Tessa was momentarily surprised Starchild had any background in mathematics at all, until she remembered that [Druids] weren’t random forest dwellers but among the most sophisticated nature conservationists in the world. Their magics were intended to work with the natural world to the greatest degree possible, which meant understanding things like seasonal flooding, and weather prediction, and population growth and decline through multivariable analysis.
“You’ve got more or less exactly the skill set we need,” Tessa said. “There’s more variation in what we do here than there was in the game, but it still seems to center around the numerical means the game stats expressed.”
“I’m having flashbacks to freshmen year calculus,” Pete said.
“That’s not calculus,” Rip said. “It’s statistics. Did you actually take math at all?”
“Yes. Was I a terribly lazy student? Also yes. Should I stop complaining? Most certainly. I mean, you’re not wrong. We know all the top raid guilds have at least one total math head in them. If one of you can step up to fill that spot, more power to you.”
“My background is in CS, but there’s enough math overlap there that I’m used to parsing performance numbers,” Tessa said. “What I don’t have, is a good method of gathering them together, and doing the calculations in my head is going to be a pain.”

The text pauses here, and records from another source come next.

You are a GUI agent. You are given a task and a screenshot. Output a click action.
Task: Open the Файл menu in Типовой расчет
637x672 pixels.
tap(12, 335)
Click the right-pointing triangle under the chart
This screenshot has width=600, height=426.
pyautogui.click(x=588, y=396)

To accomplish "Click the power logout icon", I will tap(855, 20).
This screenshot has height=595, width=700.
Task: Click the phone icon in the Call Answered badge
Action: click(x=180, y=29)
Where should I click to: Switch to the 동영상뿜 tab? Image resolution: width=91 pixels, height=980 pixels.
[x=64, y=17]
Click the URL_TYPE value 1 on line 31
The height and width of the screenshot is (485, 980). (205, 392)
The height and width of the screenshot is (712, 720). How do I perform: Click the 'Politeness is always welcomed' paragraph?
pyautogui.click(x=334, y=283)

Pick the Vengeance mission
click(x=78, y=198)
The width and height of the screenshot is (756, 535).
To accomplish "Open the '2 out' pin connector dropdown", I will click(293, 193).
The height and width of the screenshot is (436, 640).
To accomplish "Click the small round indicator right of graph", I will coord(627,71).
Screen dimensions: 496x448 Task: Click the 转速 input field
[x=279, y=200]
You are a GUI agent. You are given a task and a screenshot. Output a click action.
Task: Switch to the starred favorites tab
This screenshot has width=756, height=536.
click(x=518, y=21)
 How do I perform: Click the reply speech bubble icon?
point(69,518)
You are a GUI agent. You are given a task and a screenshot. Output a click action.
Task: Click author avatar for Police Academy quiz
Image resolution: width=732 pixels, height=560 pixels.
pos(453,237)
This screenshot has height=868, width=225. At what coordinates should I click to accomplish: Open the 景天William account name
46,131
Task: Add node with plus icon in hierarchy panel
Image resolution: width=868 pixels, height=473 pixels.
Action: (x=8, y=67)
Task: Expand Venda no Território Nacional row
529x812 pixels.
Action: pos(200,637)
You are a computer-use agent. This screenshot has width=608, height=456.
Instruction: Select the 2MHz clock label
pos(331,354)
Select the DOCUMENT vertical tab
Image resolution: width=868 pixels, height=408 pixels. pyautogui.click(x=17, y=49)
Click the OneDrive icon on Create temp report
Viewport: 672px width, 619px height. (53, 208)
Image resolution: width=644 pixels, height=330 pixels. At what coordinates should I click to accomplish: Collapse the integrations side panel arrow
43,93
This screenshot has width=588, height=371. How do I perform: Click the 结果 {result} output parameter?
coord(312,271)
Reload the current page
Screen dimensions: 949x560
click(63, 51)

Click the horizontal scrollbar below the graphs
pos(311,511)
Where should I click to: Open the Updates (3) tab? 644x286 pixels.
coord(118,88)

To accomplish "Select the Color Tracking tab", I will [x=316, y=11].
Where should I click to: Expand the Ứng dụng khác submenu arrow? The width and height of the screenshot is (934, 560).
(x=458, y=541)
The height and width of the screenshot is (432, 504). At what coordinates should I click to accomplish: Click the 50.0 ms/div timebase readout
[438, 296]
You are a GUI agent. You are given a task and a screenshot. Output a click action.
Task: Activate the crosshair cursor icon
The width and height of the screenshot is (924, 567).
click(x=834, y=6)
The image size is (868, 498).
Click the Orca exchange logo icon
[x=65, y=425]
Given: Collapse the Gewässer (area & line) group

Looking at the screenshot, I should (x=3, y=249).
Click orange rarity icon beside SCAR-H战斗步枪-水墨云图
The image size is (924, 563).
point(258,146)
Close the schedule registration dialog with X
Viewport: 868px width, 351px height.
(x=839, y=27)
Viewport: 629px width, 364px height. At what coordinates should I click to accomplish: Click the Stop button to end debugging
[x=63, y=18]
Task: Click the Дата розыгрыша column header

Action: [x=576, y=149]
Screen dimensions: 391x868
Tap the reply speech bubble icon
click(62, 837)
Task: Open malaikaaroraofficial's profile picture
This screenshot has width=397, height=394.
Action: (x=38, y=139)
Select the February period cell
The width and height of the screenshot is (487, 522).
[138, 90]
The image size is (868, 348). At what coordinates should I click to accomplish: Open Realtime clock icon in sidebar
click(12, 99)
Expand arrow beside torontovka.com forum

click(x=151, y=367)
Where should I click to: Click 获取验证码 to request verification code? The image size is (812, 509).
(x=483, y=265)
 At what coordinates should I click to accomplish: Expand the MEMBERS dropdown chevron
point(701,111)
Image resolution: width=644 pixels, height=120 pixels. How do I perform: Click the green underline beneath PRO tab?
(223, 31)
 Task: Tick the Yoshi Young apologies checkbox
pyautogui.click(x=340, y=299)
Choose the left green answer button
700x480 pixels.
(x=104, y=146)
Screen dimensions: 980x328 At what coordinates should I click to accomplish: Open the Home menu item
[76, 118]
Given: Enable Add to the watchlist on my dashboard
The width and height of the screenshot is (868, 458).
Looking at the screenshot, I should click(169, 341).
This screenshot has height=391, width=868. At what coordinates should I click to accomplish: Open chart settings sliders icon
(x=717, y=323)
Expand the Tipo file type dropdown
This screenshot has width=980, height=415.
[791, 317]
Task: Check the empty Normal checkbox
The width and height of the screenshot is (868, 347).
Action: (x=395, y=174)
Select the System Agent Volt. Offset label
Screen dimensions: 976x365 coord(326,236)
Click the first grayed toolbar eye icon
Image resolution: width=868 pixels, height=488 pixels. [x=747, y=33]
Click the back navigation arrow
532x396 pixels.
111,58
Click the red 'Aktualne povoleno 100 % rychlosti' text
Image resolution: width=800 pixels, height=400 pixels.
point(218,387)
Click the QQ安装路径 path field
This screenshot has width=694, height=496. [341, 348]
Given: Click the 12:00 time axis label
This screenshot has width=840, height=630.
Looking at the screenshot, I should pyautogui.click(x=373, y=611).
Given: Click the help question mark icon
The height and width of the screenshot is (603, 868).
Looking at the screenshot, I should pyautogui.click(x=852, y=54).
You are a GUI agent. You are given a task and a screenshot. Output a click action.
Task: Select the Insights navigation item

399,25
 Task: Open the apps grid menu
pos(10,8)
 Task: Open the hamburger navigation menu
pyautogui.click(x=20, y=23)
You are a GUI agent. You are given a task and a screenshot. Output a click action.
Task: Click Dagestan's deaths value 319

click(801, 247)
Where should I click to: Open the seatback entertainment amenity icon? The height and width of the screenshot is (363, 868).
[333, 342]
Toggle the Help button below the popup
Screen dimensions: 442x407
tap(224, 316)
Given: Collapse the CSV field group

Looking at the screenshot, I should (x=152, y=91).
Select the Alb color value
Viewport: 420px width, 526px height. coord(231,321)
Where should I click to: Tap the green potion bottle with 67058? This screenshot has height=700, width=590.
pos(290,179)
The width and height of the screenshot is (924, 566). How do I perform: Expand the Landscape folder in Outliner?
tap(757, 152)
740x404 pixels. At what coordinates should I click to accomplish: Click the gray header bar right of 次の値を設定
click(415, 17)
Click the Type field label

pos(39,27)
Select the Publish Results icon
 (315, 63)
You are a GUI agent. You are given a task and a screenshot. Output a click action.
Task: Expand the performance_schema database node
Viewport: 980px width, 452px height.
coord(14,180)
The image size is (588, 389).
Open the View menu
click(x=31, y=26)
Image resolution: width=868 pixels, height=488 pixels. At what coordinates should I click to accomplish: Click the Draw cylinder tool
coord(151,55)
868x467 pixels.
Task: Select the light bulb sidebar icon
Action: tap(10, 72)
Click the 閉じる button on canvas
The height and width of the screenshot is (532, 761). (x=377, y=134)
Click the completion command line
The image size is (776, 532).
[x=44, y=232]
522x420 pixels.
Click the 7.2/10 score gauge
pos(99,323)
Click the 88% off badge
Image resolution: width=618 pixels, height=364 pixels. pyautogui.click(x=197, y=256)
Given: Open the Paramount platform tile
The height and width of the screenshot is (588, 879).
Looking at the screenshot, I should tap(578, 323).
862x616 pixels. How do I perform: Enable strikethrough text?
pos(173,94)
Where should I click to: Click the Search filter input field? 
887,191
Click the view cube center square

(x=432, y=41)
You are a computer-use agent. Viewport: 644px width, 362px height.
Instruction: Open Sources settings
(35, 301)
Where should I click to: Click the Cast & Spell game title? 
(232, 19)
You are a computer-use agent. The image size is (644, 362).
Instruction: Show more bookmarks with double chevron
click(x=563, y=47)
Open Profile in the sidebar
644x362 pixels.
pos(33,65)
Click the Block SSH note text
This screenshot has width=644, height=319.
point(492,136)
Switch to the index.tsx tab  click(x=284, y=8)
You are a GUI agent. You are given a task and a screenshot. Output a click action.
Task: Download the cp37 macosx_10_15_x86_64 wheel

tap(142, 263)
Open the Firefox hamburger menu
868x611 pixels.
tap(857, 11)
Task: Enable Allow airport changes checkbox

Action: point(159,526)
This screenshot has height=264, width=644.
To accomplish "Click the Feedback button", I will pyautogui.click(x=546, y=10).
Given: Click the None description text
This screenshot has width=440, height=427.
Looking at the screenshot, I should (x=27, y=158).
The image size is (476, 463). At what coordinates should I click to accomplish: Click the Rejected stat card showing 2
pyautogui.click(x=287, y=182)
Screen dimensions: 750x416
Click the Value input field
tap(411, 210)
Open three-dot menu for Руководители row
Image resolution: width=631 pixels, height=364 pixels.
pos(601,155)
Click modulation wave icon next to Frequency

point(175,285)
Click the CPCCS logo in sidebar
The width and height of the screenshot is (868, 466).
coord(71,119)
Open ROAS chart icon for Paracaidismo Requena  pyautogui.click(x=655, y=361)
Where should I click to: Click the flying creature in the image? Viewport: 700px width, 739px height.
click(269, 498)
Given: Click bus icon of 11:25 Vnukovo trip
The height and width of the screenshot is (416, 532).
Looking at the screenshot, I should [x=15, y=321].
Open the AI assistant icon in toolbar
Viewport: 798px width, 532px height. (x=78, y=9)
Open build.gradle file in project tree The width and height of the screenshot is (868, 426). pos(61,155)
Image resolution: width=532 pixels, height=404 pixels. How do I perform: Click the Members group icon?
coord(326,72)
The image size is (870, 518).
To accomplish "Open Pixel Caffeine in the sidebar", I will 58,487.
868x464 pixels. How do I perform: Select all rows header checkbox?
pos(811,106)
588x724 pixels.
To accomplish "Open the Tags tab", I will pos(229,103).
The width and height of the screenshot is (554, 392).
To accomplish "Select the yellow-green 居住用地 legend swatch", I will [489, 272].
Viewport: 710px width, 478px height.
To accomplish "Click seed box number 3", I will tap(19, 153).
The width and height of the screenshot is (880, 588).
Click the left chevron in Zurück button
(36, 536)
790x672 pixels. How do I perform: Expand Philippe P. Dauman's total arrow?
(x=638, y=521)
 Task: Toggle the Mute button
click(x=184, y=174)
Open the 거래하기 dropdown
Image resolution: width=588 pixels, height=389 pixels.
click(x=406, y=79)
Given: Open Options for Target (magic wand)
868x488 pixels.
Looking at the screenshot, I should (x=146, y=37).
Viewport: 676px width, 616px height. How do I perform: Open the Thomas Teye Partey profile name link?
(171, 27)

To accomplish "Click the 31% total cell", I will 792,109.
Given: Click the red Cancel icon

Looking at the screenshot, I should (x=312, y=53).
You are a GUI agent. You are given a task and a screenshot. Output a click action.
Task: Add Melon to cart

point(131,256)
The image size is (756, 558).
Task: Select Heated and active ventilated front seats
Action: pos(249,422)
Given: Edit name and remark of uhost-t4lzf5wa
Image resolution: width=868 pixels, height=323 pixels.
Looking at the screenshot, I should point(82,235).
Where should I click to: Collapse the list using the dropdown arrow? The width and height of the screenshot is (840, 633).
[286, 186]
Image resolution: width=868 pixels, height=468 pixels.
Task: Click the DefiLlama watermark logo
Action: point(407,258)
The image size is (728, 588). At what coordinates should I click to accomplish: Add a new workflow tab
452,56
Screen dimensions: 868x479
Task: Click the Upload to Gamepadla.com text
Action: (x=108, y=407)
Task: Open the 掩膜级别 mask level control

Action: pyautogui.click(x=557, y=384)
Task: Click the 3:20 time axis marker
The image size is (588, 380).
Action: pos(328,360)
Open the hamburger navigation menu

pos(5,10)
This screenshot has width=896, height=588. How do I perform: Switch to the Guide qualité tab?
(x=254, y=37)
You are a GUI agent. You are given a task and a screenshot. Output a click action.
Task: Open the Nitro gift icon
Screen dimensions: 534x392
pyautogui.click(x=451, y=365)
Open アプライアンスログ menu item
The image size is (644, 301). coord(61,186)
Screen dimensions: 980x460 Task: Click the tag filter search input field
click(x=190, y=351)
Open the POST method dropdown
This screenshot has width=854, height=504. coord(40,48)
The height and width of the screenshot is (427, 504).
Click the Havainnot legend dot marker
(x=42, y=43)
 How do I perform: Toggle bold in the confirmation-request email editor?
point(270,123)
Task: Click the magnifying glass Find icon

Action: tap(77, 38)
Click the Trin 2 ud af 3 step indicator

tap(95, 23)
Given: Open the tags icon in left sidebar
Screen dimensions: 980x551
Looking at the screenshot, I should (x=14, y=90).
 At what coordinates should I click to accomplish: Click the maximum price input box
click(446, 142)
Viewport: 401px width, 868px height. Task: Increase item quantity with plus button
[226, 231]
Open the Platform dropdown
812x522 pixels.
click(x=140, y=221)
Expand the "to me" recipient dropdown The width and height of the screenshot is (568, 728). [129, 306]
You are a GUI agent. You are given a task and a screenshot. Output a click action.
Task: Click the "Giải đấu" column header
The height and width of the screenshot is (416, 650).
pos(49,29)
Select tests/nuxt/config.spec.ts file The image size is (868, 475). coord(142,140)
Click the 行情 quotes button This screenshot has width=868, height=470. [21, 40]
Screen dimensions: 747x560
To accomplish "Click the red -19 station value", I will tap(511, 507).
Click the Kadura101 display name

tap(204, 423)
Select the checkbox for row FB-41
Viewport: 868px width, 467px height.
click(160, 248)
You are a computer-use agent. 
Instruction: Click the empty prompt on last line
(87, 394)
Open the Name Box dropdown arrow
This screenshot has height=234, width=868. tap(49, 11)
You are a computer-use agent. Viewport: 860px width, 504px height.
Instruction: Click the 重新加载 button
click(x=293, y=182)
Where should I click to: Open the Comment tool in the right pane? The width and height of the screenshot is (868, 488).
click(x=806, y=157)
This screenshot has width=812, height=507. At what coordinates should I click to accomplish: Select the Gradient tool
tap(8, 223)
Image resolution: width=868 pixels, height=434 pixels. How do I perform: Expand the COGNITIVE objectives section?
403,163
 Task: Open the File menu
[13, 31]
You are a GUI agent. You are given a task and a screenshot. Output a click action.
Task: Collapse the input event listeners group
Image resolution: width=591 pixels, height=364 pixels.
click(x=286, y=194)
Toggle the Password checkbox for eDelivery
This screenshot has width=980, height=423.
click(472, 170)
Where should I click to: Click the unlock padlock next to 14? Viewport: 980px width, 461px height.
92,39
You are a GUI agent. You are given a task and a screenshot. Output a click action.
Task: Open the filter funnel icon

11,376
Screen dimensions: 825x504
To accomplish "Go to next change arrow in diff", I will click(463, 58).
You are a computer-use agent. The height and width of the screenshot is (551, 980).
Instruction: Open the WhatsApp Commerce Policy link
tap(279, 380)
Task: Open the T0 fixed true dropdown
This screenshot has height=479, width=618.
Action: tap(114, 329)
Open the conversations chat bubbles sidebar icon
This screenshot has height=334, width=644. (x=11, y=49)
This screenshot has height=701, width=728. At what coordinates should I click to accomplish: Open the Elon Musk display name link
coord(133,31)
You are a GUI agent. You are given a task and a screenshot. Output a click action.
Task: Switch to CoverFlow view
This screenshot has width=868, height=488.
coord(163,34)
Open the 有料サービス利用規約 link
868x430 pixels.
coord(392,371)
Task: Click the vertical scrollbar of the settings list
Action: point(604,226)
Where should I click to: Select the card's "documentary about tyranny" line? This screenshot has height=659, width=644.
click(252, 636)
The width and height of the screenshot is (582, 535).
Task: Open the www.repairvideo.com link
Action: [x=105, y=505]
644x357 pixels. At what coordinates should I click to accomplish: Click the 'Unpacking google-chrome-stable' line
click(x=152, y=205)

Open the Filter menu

“We don’t need to start with the hard numbers,” Lisa said. “If we want to work on polishing our teamwork, we can start a lot simpler. We know the fights now. We know what we did in them last time. If we head back to the gate on floor 1 and start over again we can also start with a plan. We make one up, we step inside, we do our best with it, then we regroup, discuss what worked, what didn’t and what we want to try again. Then we step back outside and try it again.”
“Won’t things change as we level up though?” Rip asked. “I mean, I got [Thunder’s Echo] just after this last fight. That definitely would have been helpful with those first guys.”
“We won’t be ‘polished to perfection’, or anything like that,” Lisa said. “Even end game raiders don’t reach ‘perfection’ though since the game itself keeps changing under them and what was perfect last week is mediocre in the face of whatever new gear or balance changes just dropped.”
“That’s good news though,” Tessa said. “We’re not just doing this for ourselves after all. The path we’re clearing here? It’s one we need almost everyone we know to be able to follow, because we’re going to need a whole bunch of help if we’re going to save our worlds.”